▶ **Given information**
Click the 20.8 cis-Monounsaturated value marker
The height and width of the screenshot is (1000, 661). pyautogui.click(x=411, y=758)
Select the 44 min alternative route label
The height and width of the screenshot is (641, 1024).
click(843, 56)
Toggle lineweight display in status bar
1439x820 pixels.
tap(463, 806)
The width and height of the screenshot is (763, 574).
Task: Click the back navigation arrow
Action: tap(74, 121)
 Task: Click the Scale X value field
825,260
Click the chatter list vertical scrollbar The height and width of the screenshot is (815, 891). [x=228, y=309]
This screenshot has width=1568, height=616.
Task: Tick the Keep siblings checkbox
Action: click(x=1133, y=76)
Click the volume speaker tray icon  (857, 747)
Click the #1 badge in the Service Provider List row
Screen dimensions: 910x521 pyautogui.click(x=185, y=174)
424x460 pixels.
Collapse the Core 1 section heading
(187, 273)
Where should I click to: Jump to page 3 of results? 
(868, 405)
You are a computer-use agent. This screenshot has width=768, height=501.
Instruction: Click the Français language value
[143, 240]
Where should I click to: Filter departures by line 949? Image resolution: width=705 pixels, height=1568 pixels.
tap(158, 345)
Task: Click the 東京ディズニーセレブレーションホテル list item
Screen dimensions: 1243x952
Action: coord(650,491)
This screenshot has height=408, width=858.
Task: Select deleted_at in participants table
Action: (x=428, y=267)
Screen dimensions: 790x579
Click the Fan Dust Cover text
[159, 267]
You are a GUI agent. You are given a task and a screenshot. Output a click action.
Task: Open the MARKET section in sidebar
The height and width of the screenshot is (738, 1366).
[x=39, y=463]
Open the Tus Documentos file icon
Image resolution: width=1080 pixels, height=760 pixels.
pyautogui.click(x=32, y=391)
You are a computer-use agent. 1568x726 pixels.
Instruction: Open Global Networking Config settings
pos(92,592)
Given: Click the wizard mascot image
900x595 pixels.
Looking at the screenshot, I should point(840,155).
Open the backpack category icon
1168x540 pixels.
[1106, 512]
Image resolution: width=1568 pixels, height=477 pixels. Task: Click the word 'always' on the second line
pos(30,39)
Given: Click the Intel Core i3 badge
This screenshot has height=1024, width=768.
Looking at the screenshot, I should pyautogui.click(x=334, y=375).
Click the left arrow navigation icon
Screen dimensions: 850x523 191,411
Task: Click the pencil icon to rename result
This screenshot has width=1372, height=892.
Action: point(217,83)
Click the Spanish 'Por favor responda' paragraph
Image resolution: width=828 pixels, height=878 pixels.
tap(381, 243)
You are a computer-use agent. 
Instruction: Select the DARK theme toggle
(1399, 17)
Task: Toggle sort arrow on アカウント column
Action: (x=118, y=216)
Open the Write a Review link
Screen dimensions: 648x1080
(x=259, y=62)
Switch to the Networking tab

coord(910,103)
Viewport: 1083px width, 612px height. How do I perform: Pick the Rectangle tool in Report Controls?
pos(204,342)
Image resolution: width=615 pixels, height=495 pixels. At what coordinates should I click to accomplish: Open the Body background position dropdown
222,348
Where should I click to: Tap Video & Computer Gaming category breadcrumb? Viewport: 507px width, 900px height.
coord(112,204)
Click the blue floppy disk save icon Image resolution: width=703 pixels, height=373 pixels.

▶ **Work to be completed**
Copy every line of the data that holds the string "agent".

▶ **Solution**
You are a computer-use agent. This screenshot has width=768, height=501.
You are a GUI agent. You are given a task and a screenshot. Output a click action.
You are a computer-use agent. 1568x726 pixels.
You are a computer-use agent. 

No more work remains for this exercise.